A.3.14.32 US — Stainless Steel (Mexico), para. 106
(WT/DS344/AB/R)
 

We also note that, while investigating authorities may define the scope of a product for an anti-dumping investigation, that definition applies throughout the investigation. “Dumping”, within the meaning of the Anti-Dumping Agreement, can “be found to exist only for the product under investigation as a whole”, by fully taking into account all the transactions pertaining to that product. That definition of the product has implications for subsequent stages of an anti-dumping proceeding as well. In particular, we consider that the application of simple zeroing in periodic reviews may result in certain models of the product under investigation not being fully taken into account at the duty assessment stage.
 

A.3.14A Article 2.4.2 — Second sentence. See also Anti-Dumping Agreement, Article 2.1 — Relationship with other provisions of the Anti-Dumping Agreement (A.3.8)   back to top

A.3.14A.1 US — Zeroing (Japan), paras. 131, 134–136
(WT/DS322/AB/R)

§ **SHORT TASK 1**
Summarize the excerpt on product scope in anti-dumping investigations in two sentences.
§ **SHORT TASK 2**
Quote everything in the excerpt on product scope in anti-dumping investigations from "A.3.14.32 US — Stainless" down to "duty assessment stage.".

§ **SUPPLIED ENTRIES**
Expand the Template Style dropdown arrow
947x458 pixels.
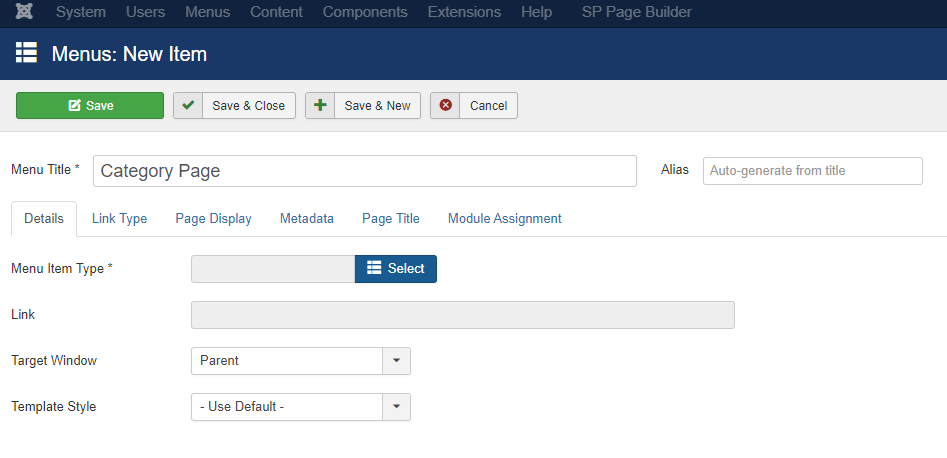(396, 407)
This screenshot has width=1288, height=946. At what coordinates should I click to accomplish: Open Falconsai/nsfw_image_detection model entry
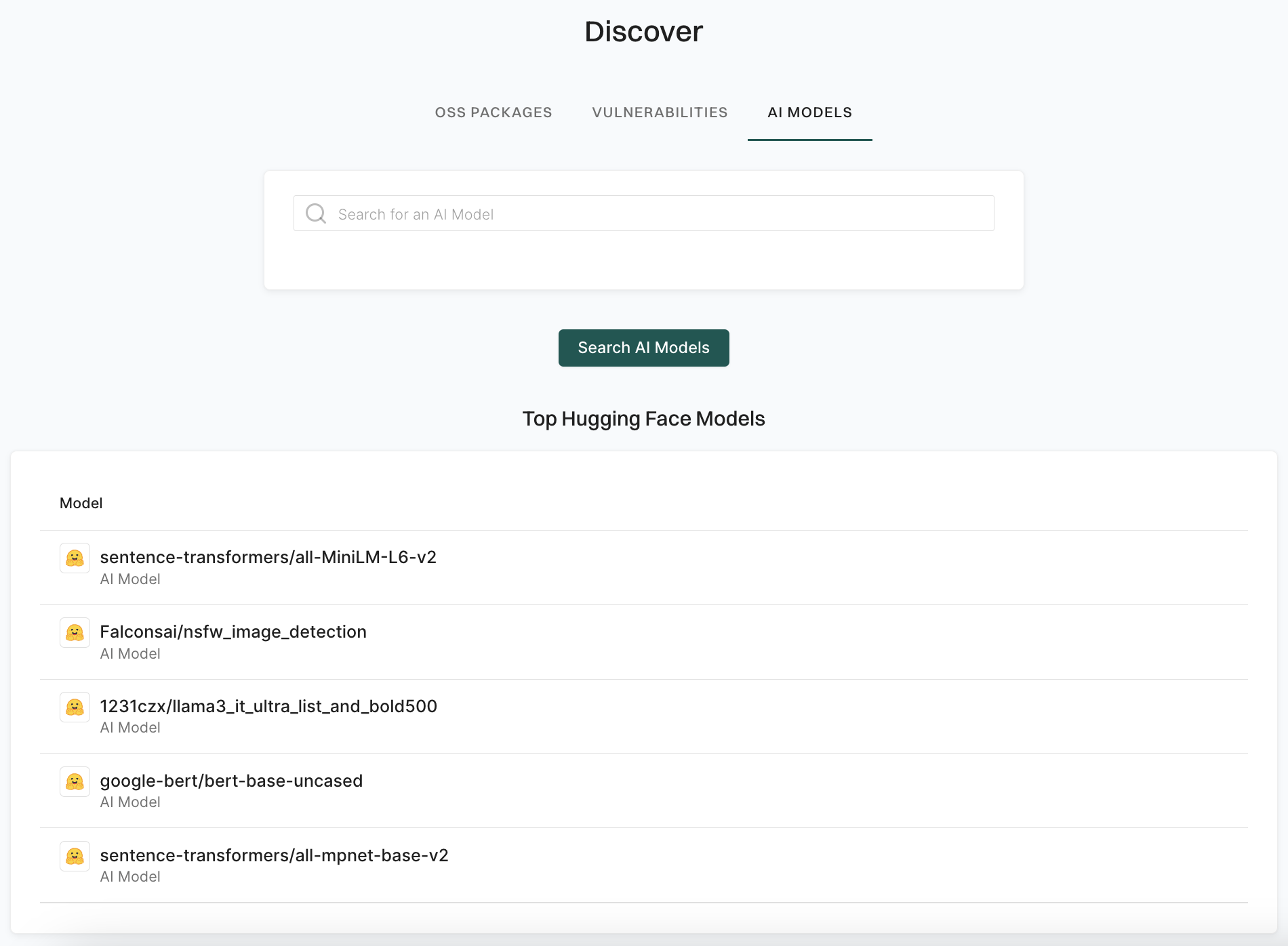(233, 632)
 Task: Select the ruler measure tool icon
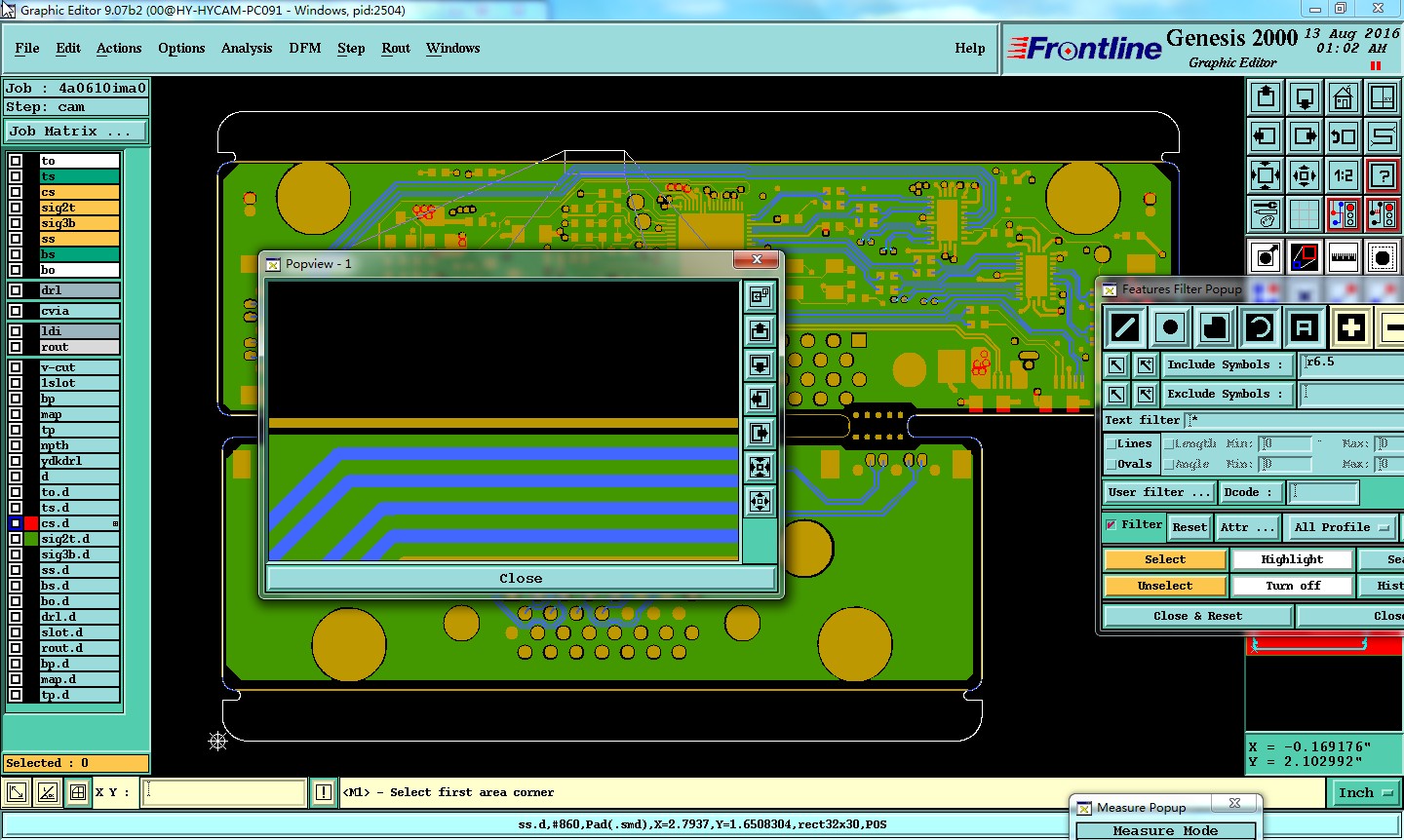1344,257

§ **FINISHED ANSWER 1**
Investigating authorities may define the scope of a product for an anti-dumping investigation, but that definition applies throughout the investigation and affects later stages of the proceeding. Dumping can be found only for the product under investigation as a whole, with all its transactions fully taken into account, and simple zeroing in periodic reviews may leave certain models of the product not fully taken into account at the duty assessment stage.

§ **FINISHED ANSWER 2**
A.3.14.32 US — Stainless Steel (Mexico), para. 106
(WT/DS344/AB/R)
 

We also note that, while investigating authorities may define the scope of a product for an anti-dumping investigation, that definition applies throughout the investigation. “Dumping”, within the meaning of the Anti-Dumping Agreement, can “be found to exist only for the product under investigation as a whole”, by fully taking into account all the transactions pertaining to that product. That definition of the product has implications for subsequent stages of an anti-dumping proceeding as well. In particular, we consider that the application of simple zeroing in periodic reviews may result in certain models of the product under investigation not being fully taken into account at the duty assessment stage.